Have you ever been in a meeting, fully present, sharing an idea you care about, when you suddenly notice someone across the table glance at their phone? Or worse, you see a slight frown, a distracted look, eyes drifting away. Nothing is said. No objection is raised. But something inside you reacts. You keep talking, yet part of your mind is no longer in the room. If you’re honest, you’ve already started telling yourself a story.
This is exactly where my own experience begins.
A while ago, I was in a meeting presenting a thought I genuinely believed in. As I spoke, I noticed a few people exchanging looks. One person seemed withdrawn, another distracted. No one interrupted me, no one disagreed openly, yet my mind latched onto those small signals. I observed data—body language, silence, and a lack of engagement. That was all.

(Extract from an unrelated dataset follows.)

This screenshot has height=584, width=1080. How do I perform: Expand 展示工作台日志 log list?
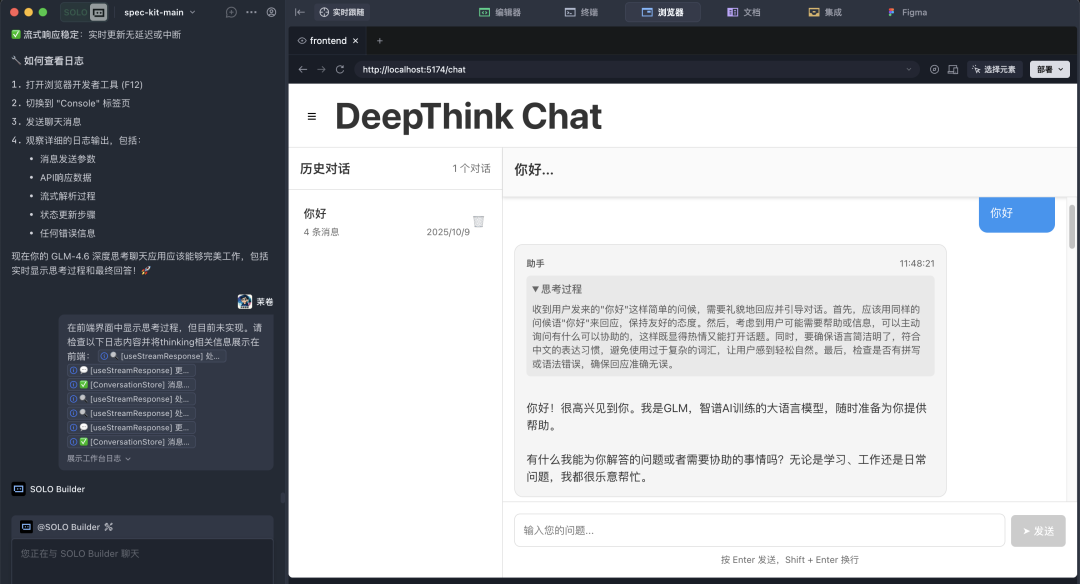click(x=99, y=458)
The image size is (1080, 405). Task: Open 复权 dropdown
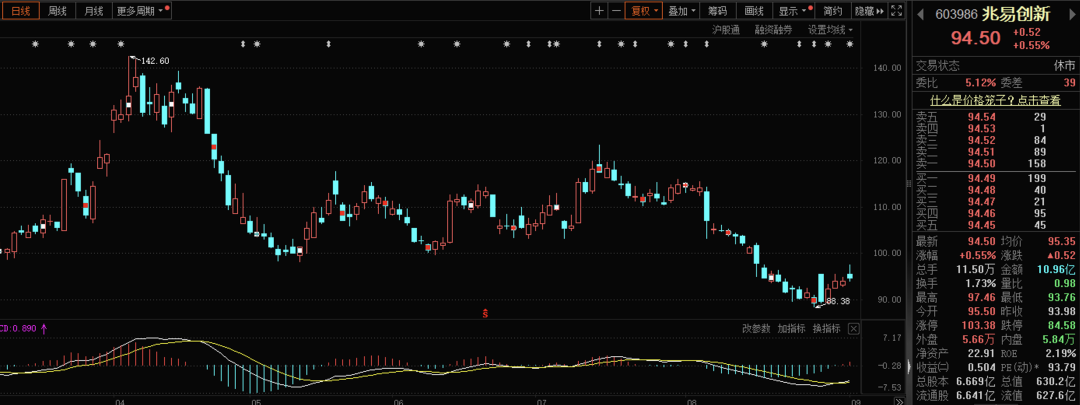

But I didn’t stay with observation. I made a belief.
Almost instantly, meaning crept in. They’re not aligned. They’re unhappy with this direction. Maybe they’ve already made up their mind. From there, assumptions formed quietly but confidently. I assumed resistance. I assumed judgment. And without realizing it, I drew a conclusion: these people are not on my side.
That conclusion didn’t stay isolated. It shaped how I engaged with them afterward. I became more guarded. More transactional. I stopped asking open questions and started filling in the gaps myself. Over time, this created a loop. My belief shaped my behavior, and my behavior limited what I could see or hear. I never actually confirmed my assumptions—I simply lived inside them.
Weeks later, the truth surfaced.
The story on the other side was completely different. The distraction I had interpreted as disengagement had nothing to do with me or the idea. One person was dealing with a serious family situation. Another was mentally preoccupied with a personal crisis they were carrying quietly into the room. There was no resistance. No hidden judgment. Only human beings manage challenges I had never thought to ask about.
That realization was uncomfortable—but clarifying.
It was around this time that I came across the Ladder of Inference, and suddenly, everything made sense. I could see my own thinking laid out step by step. I had observed limited data, selected what stood out to me, added meaning based on past experience, made assumptions, formed beliefs, and acted on them—all without ever checking whether the story in my head matched reality.
Understanding this concept changed the way I think and lead.
I began slowing down my reactions. I started separating what I saw from what I assumed. Most importantly, I learned to ask questions rather than draw conclusions. Simple questions. Human questions. Questions that invite clarity instead of reinforcing belief.
The Ladder of Inference taught me that most misunderstandings are not caused by malice or incompetence, but by untested stories. When we don’t pause to examine how we think, we mistake interpretation for truth—and lose the opportunity to truly understand one another.
Today, whenever I notice myself reacting strongly to silence, distraction, or body language, I pause and ask: What do I actually know? What am I assuming? What else could be true? That pause has changed not just conversations, but relationships.
Sometimes growth doesn’t come from being more certain. It comes from being more curious.